Texte de l'exercice —
####
Tangos camperos (Tangos des champs), Beatriz Suárez Paz, RGS Music, 2008.
Voir l'article publié le 15 août dans Chroniques de Buenos Aires.

Puñales de Plata (Poings d'Argent/du Río de la Plata), Marcela Bublik, ed. PAI
Gallo de Fuego (Coq de Feu), Marcela Bublik, ed. Fonocal, 2005
Marcela Bublik est chanteuse mais aussi poète et compositrice. Ses disques mêlent des compositions personnelles et des classiques. Je l'ai croisée un peu par hasard, mais était-ce vraiment un hasard ?, aux 5 ans de la radio Fractura Expuesta au CCC Floreal Gorini et elle a eu la gentillesse de traverser tout Buenos Aires pour venir me retrouver, le jeudi avant mon départ, pour qu'on puisse un peu mieux faire connaissance... Je ne l'en admire que plus parce que la traversée de Buenos Aires en colectivo un soir de semaine entre 19h et 20h, cela relève du sacerdoce... Pour connaître son travail, vous pouvez commencer par visiter son site.
####
Données sources —
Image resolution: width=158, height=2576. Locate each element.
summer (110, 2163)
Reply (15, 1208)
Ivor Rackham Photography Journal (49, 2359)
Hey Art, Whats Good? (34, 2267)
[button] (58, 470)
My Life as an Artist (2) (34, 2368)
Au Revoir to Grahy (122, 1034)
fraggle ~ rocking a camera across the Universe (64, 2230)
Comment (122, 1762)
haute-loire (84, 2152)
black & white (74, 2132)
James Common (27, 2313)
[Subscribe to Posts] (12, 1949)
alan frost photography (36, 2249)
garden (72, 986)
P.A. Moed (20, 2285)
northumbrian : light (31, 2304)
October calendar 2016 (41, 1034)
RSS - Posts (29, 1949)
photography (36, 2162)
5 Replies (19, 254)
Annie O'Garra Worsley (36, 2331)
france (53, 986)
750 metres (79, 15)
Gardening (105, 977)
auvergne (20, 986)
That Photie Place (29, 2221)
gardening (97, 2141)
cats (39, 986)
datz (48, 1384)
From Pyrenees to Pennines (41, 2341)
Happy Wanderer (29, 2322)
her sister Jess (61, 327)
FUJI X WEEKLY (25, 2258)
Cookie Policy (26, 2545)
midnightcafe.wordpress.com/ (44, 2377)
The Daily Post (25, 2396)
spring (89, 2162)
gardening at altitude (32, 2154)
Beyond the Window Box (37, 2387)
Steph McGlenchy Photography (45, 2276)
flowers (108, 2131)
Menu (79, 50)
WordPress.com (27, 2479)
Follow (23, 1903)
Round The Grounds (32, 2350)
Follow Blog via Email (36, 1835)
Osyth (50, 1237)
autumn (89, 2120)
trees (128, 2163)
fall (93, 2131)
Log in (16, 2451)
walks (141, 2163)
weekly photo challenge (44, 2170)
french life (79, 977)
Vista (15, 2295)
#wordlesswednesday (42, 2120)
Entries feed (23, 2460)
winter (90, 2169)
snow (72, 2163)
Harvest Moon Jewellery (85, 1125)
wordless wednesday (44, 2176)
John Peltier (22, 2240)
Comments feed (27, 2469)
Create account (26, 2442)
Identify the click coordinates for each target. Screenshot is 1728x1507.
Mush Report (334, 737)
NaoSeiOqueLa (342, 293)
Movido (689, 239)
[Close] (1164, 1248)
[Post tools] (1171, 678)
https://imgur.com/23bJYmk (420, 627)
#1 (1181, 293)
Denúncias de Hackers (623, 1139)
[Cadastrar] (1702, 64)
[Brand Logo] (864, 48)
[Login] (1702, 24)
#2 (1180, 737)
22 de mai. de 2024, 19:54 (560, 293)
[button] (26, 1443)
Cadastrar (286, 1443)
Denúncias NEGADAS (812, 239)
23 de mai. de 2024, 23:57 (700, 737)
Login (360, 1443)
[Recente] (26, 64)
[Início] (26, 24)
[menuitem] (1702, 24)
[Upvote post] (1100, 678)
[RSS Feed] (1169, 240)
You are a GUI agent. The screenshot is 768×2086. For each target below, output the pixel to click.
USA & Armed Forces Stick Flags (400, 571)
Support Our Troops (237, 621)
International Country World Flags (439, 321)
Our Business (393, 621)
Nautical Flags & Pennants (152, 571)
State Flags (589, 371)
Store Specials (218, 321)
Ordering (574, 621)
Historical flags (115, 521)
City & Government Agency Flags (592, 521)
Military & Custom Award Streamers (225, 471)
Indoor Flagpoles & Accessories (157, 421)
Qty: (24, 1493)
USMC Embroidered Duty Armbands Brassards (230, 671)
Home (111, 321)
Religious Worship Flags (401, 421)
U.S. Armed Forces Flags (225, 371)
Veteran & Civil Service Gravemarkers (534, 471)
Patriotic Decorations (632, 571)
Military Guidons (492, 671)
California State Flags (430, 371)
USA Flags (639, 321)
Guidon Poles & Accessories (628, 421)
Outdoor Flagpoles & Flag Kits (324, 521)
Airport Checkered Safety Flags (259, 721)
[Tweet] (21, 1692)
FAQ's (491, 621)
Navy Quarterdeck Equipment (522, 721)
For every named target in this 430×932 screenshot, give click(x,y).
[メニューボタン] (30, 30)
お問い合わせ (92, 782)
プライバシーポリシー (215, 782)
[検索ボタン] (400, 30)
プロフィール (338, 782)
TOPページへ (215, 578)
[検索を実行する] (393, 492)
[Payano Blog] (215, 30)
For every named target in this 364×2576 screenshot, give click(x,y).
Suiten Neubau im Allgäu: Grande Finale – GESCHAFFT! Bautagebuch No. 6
####
Exercice A — D'après le passage sur les disques de tango, quelles activités exerce Marcela Bublik ?
Exercice B — Réécrivez la partie du passage sur les disques de tango qui s'ouvre sur les mots « Puñales de Plata » et se ferme sur « visiter son site. », en remplaçant « colectivo » par « autobus ».
Ces lignes n'interviennent en rien ici.

Réponse A — Elle est chanteuse, poète et compositrice.

Réponse B —
Puñales de Plata (Poings d'Argent/du Río de la Plata), Marcela Bublik, ed. PAI
Gallo de Fuego (Coq de Feu), Marcela Bublik, ed. Fonocal, 2005
Marcela Bublik est chanteuse mais aussi poète et compositrice. Ses disques mêlent des compositions personnelles et des classiques. Je l'ai croisée un peu par hasard, mais était-ce vraiment un hasard ?, aux 5 ans de la radio Fractura Expuesta au CCC Floreal Gorini et elle a eu la gentillesse de traverser tout Buenos Aires pour venir me retrouver, le jeudi avant mon départ, pour qu'on puisse un peu mieux faire connaissance... Je ne l'en admire que plus parce que la traversée de Buenos Aires en autobus un soir de semaine entre 19h et 20h, cela relève du sacerdoce... Pour connaître son travail, vous pouvez commencer par visiter son site.